Dr Patrick Howlett from the King’s Sierra Leone Partnership, said “we found a broad set of neurological and psychiatric symptoms, from minor to extremely severe, present in Ebola survivors well over a year after discharge from hospital. In our selected group, intermittent headaches were the most frequent neurological feature, with a variety of associated symptoms.”
Psychiatrist Dr Stephen Sevalie from the 34th Regiment Military Hospital, added “psychiatric features of insomnia, depression and anxiety are common and our findings suggest that there is a need for primary level neurological and psychiatric referral.”
The opthalmology aspect of the study, led by Dr Paul Steptoe, examined 150 Ebola survivors with vision complaints. The patients underwent a number of ophthalmic assessments including a slit lamp examination to microscopically examine the eye in detail for any abnormalities.

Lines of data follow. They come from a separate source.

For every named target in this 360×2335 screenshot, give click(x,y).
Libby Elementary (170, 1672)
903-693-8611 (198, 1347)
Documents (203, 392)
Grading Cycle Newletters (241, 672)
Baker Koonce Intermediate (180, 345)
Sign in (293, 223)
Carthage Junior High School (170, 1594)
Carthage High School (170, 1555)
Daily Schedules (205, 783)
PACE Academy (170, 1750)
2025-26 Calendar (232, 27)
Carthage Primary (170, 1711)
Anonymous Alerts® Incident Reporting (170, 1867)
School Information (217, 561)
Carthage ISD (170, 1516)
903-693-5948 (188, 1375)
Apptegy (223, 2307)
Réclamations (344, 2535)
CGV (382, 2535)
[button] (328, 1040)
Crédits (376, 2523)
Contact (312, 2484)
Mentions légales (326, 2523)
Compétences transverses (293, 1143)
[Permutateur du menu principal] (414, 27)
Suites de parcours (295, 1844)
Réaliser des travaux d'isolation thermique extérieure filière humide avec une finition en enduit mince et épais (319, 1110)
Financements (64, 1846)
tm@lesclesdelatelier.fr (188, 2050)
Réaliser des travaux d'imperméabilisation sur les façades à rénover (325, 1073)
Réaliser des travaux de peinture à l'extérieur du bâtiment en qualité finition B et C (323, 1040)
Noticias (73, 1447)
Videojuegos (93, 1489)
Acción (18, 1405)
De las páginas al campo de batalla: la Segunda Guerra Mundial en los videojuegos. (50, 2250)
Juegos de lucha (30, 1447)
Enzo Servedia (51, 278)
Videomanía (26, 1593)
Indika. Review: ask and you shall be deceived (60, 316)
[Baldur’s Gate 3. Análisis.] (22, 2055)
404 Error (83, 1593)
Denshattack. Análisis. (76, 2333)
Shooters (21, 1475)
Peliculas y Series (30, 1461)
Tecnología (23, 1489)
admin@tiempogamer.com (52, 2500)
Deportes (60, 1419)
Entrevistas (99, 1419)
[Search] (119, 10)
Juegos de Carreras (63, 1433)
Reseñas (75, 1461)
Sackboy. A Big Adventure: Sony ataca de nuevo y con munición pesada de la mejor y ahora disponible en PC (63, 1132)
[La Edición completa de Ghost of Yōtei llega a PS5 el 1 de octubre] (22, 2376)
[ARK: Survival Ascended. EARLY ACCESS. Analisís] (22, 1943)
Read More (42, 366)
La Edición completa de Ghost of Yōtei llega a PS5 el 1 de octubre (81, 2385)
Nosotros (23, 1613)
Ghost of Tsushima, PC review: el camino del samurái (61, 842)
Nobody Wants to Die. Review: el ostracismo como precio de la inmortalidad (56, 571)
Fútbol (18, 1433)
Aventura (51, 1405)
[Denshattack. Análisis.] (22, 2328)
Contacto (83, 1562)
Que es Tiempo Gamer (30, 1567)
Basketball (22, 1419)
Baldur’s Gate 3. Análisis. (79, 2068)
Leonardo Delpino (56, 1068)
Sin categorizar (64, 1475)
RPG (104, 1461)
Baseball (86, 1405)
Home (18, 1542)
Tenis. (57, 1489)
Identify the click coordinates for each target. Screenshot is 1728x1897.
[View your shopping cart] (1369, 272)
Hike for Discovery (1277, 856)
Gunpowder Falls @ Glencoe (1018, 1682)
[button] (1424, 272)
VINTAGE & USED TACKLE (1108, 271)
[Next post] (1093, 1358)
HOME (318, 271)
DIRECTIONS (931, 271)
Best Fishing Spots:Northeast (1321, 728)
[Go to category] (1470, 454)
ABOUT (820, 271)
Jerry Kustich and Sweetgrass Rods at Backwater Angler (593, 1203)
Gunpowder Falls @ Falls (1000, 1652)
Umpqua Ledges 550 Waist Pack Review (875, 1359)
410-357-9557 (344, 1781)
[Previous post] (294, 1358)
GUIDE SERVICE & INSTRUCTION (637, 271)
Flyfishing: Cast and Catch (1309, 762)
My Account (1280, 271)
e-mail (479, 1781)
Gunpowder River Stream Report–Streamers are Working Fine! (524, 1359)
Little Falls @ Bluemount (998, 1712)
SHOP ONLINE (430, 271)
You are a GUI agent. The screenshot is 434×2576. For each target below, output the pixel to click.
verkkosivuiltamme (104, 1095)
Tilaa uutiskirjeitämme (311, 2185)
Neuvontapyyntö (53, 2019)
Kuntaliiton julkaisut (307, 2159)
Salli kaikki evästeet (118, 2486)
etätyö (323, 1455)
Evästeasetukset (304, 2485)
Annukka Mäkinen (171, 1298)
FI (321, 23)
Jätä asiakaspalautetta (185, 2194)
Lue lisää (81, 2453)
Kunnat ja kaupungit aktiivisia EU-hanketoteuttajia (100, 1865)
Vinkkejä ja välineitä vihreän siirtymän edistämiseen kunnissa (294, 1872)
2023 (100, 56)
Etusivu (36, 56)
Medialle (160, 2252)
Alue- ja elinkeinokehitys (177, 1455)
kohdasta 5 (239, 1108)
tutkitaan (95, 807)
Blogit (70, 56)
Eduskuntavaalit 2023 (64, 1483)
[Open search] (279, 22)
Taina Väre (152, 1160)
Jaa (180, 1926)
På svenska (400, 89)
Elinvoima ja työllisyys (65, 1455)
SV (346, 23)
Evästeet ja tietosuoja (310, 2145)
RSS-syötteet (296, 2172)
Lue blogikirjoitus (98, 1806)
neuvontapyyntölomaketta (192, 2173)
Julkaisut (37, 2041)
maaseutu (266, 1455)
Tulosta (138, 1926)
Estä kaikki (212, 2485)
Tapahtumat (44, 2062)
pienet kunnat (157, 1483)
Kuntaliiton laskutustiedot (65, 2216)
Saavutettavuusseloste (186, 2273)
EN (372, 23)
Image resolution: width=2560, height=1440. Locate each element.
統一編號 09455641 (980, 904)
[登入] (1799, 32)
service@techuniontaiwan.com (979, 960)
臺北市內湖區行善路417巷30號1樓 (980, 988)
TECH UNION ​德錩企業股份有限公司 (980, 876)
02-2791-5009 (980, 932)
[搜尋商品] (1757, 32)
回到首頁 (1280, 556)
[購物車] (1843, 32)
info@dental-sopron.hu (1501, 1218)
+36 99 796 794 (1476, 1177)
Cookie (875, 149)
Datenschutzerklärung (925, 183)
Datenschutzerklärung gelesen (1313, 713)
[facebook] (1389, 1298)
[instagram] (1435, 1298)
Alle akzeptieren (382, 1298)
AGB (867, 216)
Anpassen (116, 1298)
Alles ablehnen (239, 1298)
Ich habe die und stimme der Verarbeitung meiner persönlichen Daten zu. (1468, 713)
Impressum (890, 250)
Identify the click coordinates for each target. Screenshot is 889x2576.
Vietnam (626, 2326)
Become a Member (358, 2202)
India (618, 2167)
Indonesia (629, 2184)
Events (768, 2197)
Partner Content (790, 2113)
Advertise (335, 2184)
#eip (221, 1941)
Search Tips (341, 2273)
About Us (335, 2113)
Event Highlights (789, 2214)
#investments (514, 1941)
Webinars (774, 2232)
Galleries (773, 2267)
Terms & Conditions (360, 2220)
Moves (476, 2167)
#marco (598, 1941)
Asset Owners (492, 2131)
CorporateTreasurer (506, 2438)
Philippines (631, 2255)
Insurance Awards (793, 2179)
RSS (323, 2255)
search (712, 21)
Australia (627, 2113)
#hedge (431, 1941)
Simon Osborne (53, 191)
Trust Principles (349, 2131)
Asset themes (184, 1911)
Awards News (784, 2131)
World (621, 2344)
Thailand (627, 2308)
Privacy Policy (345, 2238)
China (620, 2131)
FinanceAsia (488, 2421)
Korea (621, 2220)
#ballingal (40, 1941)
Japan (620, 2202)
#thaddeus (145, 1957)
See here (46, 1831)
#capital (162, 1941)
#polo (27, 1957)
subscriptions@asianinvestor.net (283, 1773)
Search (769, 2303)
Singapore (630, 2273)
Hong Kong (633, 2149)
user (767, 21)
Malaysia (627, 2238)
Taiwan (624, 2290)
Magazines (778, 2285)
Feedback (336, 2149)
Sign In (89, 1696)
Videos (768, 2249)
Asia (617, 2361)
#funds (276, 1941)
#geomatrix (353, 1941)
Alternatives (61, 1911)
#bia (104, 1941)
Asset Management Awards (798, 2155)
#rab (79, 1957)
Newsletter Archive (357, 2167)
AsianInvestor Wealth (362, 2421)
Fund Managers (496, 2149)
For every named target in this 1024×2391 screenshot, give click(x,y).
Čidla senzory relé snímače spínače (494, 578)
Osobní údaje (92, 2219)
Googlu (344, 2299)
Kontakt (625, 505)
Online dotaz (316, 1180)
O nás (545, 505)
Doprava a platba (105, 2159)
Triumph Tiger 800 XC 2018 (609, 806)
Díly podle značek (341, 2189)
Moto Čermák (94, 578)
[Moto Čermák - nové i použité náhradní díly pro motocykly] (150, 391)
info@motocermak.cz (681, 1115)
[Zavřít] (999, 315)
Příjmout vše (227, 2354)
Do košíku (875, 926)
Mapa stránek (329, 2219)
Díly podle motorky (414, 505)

The findings reveal a more diverse range of eye complications in PES than previously reported, including cases of cataracts in young survivors.
Dr Scott added: “Post-Ebola syndrome is not going away and we are seeing people now, two years later, still suffering from the after effects of this terrible disease.”
“The data in both sets of research supports the need for larger, case-controlled studies. Post-Ebola syndrome is not going away and those with the condition deserve better treatment, so we will continue to research and provide hands on support to ensure this happens.”